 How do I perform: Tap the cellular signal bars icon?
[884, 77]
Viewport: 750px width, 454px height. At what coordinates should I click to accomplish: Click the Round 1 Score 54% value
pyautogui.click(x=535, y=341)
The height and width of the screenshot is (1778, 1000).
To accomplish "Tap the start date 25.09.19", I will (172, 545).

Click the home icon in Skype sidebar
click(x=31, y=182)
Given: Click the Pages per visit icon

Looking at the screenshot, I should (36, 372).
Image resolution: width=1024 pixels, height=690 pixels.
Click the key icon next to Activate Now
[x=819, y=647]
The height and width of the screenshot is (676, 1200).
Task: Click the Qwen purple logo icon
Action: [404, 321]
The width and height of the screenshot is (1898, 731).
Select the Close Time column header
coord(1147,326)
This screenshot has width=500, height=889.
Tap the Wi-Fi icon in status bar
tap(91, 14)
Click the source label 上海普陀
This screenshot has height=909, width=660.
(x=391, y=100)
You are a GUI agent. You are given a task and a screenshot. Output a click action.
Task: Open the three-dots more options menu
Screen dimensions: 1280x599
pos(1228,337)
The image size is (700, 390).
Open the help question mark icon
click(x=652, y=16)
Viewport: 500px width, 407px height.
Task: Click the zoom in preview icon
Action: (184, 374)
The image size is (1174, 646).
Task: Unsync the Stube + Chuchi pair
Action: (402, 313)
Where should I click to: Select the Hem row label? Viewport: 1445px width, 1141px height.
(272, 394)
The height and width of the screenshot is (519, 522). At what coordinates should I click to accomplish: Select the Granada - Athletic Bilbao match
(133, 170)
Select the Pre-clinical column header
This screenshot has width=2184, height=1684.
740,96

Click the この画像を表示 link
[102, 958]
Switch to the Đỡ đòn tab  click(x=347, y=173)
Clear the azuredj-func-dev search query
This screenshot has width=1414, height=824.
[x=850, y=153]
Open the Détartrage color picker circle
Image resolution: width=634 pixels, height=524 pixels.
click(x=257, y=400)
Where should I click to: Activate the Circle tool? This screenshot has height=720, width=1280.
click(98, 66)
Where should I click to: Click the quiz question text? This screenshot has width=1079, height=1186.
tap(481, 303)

* [Exercise prompt]: From the line that contains "Given: Click the Pages per visit icon" down to the last line of the material above, copy every line word for word, both ends included.

* [Task response]:
Given: Click the Pages per visit icon

Looking at the screenshot, I should (36, 372).
Image resolution: width=1024 pixels, height=690 pixels.
Click the key icon next to Activate Now
[x=819, y=647]
The height and width of the screenshot is (676, 1200).
Task: Click the Qwen purple logo icon
Action: [404, 321]
The width and height of the screenshot is (1898, 731).
Select the Close Time column header
coord(1147,326)
This screenshot has width=500, height=889.
Tap the Wi-Fi icon in status bar
tap(91, 14)
Click the source label 上海普陀
This screenshot has height=909, width=660.
(x=391, y=100)
You are a GUI agent. You are given a task and a screenshot. Output a click action.
Task: Open the three-dots more options menu
Screen dimensions: 1280x599
pos(1228,337)
The image size is (700, 390).
Open the help question mark icon
click(x=652, y=16)
Viewport: 500px width, 407px height.
Task: Click the zoom in preview icon
Action: (184, 374)
The image size is (1174, 646).
Task: Unsync the Stube + Chuchi pair
Action: (402, 313)
Where should I click to: Select the Hem row label? Viewport: 1445px width, 1141px height.
(272, 394)
The height and width of the screenshot is (519, 522). At what coordinates should I click to accomplish: Select the Granada - Athletic Bilbao match
(133, 170)
Select the Pre-clinical column header
This screenshot has width=2184, height=1684.
740,96

Click the この画像を表示 link
[102, 958]
Switch to the Đỡ đòn tab  click(x=347, y=173)
Clear the azuredj-func-dev search query
This screenshot has width=1414, height=824.
[x=850, y=153]
Open the Détartrage color picker circle
Image resolution: width=634 pixels, height=524 pixels.
click(x=257, y=400)
Where should I click to: Activate the Circle tool? This screenshot has height=720, width=1280.
click(98, 66)
Where should I click to: Click the quiz question text? This screenshot has width=1079, height=1186.
tap(481, 303)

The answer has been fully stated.